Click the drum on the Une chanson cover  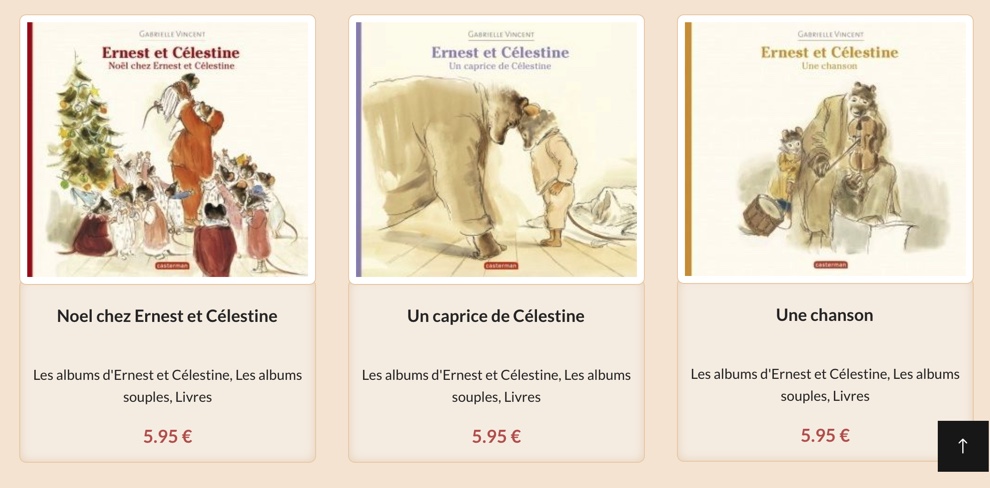point(764,215)
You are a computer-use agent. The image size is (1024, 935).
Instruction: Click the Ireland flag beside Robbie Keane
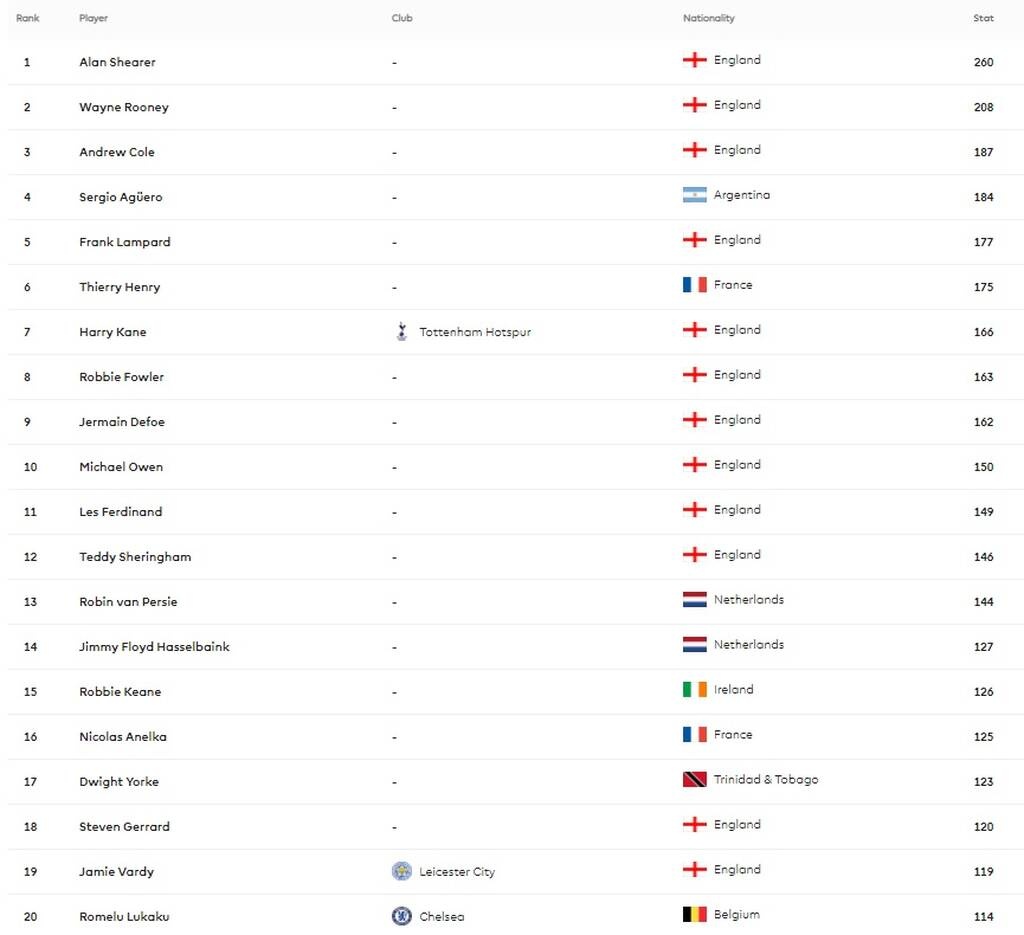pyautogui.click(x=695, y=690)
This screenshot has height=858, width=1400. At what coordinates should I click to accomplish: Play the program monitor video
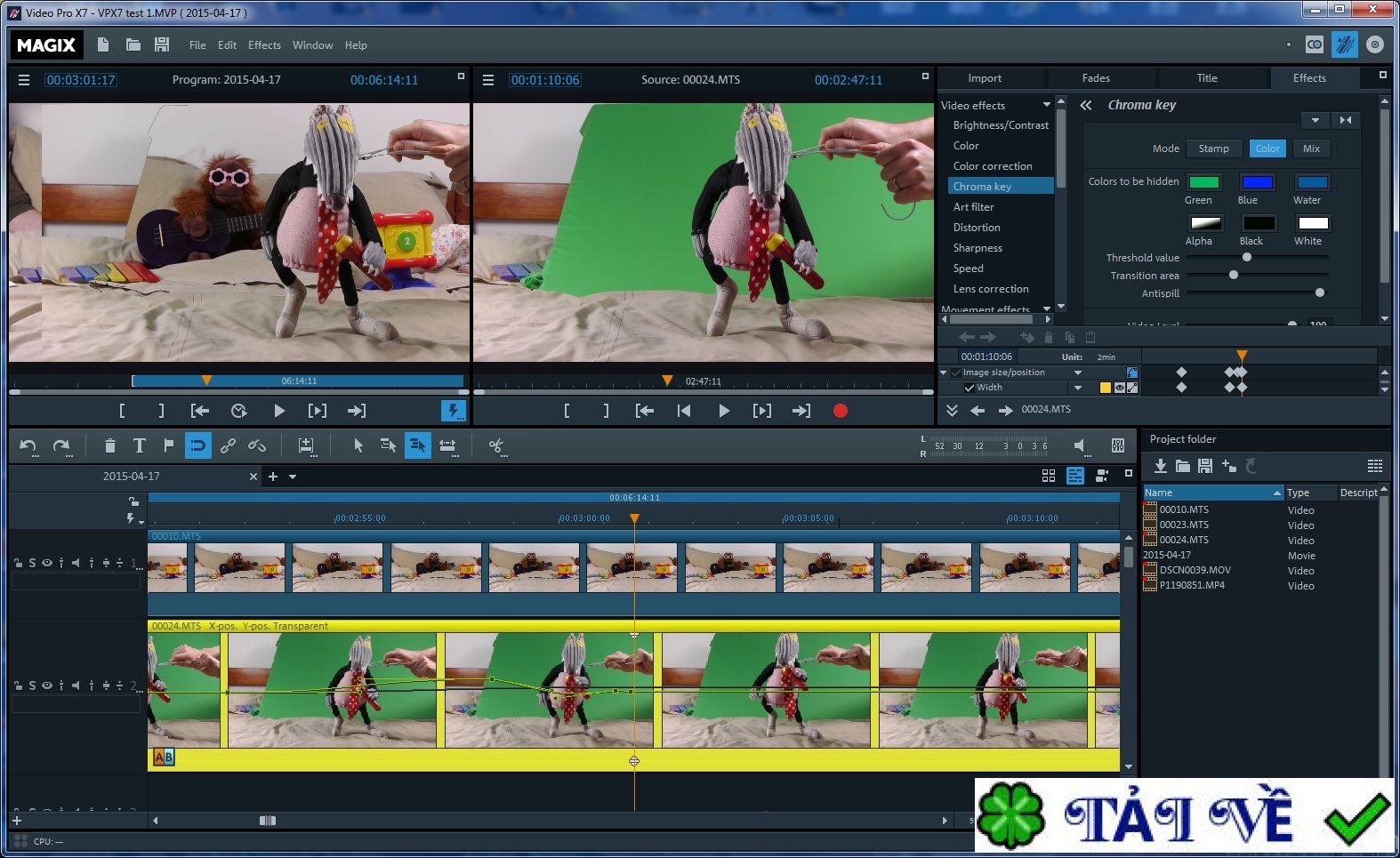(278, 411)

------

#### [ASSIGNMENT]
With pictures left out, repeat exactly the lines from the line bearing "Instruction: Click the" through the final line of the records above.

#### [YOUR SOLUTION]
Instruction: Click the Ireland flag beside Robbie Keane
pyautogui.click(x=695, y=690)
This screenshot has height=858, width=1400. At what coordinates should I click to accomplish: Play the program monitor video
(278, 411)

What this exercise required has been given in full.